Despite this apparent simplicity, NOT harbors subtle complexities—particularly when interacting with signed integers and two's complement representation. Understanding NOT fully requires grasping how computers represent negative numbers, why ~5 doesn't equal what you might initially expect, and how to wield NOT effectively for mask creation and bit manipulation.
By the end of this page, you will understand NOT's bit-flipping behavior, its relationship with two's complement arithmetic, the surprising results of applying NOT to signed integers, and practical techniques for using NOT to create inverted masks and perform bit-clearing operations. You'll also learn to avoid common pitfalls that trip up even experienced programmers.
The bitwise NOT operator, typically represented by the ~ symbol (tilde), performs a logical negation on each bit of its single operand. Every bit is inverted: 0 becomes 1, and 1 becomes 0. This operation is also called the one's complement of the value.

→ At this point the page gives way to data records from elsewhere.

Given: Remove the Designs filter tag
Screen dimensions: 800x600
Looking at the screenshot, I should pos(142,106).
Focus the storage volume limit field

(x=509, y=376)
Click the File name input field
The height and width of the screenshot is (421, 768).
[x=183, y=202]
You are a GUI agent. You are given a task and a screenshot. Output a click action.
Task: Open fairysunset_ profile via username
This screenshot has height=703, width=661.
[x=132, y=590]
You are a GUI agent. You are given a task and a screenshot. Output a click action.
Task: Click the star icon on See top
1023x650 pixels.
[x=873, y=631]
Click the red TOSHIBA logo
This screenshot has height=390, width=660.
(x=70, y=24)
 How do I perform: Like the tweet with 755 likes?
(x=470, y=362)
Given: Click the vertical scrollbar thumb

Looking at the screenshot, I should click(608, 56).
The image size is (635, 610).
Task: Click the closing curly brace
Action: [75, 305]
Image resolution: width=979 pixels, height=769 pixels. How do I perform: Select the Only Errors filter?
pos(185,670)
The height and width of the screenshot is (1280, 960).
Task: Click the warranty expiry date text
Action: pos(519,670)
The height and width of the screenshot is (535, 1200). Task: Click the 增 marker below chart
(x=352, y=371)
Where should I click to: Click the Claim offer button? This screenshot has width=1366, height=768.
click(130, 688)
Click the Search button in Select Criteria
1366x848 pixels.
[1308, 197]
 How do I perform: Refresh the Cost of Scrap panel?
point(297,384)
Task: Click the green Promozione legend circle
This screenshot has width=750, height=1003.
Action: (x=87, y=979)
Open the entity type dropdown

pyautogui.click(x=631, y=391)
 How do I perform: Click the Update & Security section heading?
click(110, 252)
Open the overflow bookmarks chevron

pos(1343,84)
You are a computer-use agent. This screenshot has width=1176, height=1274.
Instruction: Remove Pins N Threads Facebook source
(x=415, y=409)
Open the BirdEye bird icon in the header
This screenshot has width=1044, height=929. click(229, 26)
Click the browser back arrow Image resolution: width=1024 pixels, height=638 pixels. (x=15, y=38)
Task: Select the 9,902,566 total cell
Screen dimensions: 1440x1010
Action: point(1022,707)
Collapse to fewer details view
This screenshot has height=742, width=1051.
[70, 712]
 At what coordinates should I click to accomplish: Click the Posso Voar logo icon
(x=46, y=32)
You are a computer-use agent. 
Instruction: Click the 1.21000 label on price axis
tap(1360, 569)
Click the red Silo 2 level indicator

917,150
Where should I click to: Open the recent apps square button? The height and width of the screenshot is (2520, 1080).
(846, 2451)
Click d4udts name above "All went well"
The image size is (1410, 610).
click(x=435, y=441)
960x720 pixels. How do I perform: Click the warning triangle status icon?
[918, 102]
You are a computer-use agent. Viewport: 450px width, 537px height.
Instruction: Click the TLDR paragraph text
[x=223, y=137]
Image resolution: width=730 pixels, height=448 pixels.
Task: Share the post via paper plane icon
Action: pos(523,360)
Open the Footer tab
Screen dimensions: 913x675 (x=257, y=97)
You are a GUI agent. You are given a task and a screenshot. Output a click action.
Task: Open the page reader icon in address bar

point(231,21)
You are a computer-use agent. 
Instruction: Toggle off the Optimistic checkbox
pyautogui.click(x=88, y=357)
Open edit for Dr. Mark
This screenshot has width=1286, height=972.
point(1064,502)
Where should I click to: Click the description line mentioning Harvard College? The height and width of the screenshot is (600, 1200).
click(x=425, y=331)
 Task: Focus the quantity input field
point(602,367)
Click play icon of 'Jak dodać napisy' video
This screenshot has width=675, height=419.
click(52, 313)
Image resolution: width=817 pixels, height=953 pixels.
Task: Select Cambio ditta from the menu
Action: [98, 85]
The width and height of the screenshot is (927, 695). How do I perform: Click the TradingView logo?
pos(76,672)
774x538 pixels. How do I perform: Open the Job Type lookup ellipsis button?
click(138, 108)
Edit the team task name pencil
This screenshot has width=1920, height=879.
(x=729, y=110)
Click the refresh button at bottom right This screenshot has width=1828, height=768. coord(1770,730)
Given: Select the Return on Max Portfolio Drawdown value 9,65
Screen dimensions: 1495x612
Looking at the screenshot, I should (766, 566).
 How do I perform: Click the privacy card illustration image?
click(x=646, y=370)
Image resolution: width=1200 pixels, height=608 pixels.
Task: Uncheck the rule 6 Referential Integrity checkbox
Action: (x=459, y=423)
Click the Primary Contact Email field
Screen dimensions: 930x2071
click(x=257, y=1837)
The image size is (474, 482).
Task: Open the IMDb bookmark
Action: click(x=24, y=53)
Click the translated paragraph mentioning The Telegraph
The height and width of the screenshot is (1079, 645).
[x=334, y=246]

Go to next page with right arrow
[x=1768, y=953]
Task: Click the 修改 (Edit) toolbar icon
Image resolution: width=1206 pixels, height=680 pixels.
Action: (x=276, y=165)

Unlike the binary operators we've discussed, NOT takes only one operand.
Think of NOT as a universal bit flipper or total inverter. It creates the bitwise mirror image of the input—where there was presence (1), there's now absence (0), and vice versa. This total inversion is what makes NOT powerful for creating complementary masks.
Formal Definition:
Given a binary value A, the NOT operation is defined as:
NOT 0 = 1
NOT 1 = 0
Or equivalently:
NOT A = 1 - A (where A ∈ {0, 1})
For an n-bit value, NOT inverts all n bits independently.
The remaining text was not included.